Puerto Rico Agency Fails to Make September Interest Payment

  • Public Finance Corp. misses $4 million payment to bondholders
  • Interest payment skipped as recovery plan expected next week

Puerto Rico’s Public Finance Corp., which in August became the commonwealth’s first debt issuer to default on its obligations, failed to pay bondholders an additional $4 million of interest due Sept. 1.

The missed payment was noted Friday in an electronic filing to the Municipal Securities Rulemaking Board’s website, called EMMA. The agency, which owes about $1 billion of debt repaid through legislative appropriation, owed investors $4 million of interest this month, according to data compiled by Bloomberg.

“It’s consistent with the earlier missed payment,” said Joseph Rosenblum, director of municipal credit in New York at AllianceBernstein Holding, which manages $32 billion of municipal bonds, including Puerto Rico securities. “It’s appropriation debt, which carries the weakest security.”

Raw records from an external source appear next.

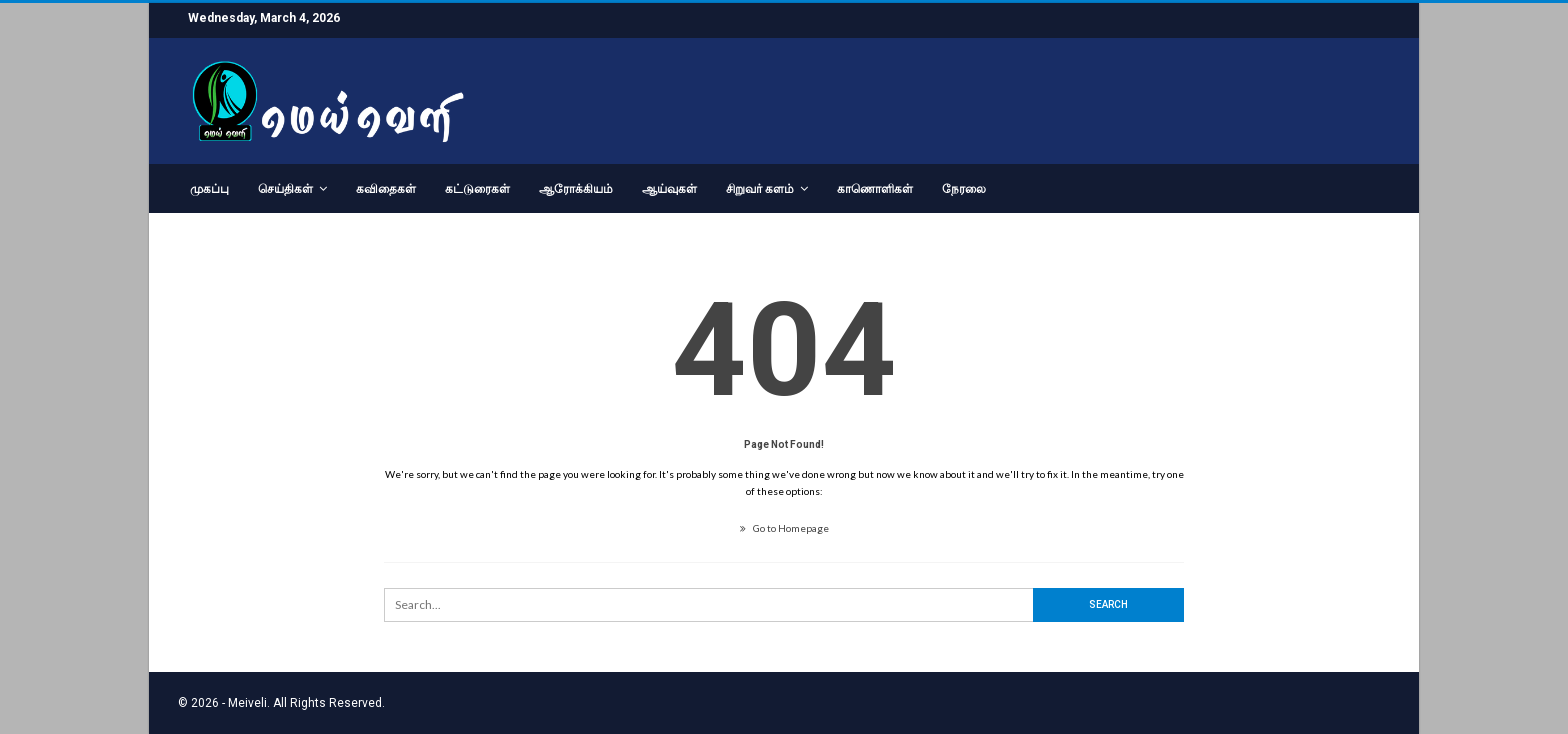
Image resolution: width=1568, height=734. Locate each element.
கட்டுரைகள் (477, 189)
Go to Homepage (784, 528)
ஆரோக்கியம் (576, 189)
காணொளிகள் (875, 189)
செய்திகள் (285, 189)
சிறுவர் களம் (760, 189)
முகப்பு (209, 189)
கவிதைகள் (386, 189)
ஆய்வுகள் (669, 189)
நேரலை (964, 189)
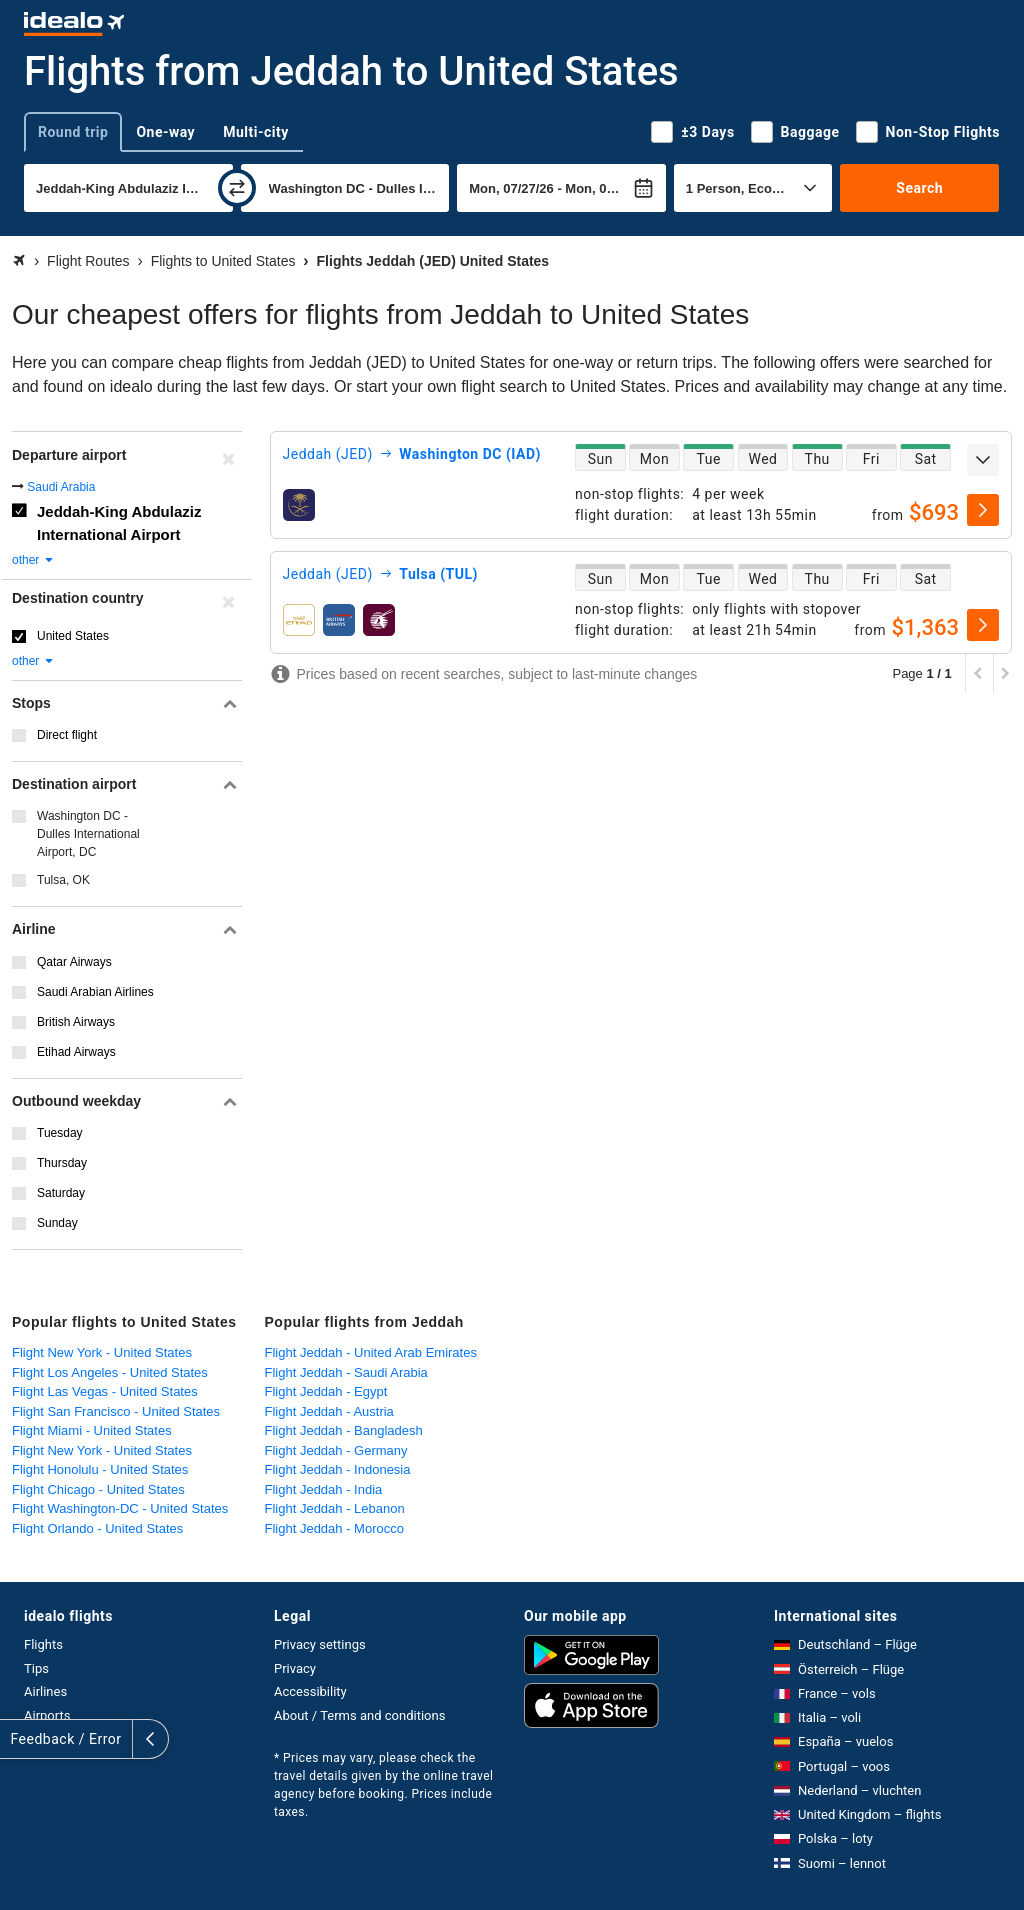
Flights (43, 1644)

The second missed PFC payment comes as Governor Alejandro Garcia Padilla is set to receive from advisers Tuesday what’s being called an economic recovery and debt-adjustment plan. The governor in June said Puerto Rico and its agencies were unable to repay all of its $72 billion of debt on time and in full and said the commonwealth would seek to delay payments.

The PFC on Aug. 3 failed to make a $58 million principal and interest payment after the legislature didn’t appropriate the funds, citing a budget crunch. A PFC bond maturing August 2031 last traded Aug. 6 at 8 cents on the dollar, down from 51.4 cents at the start of the year, Bloomberg data show.

“At this time, the trustee has not been directed to take any action under the trust agreement,” the filing said.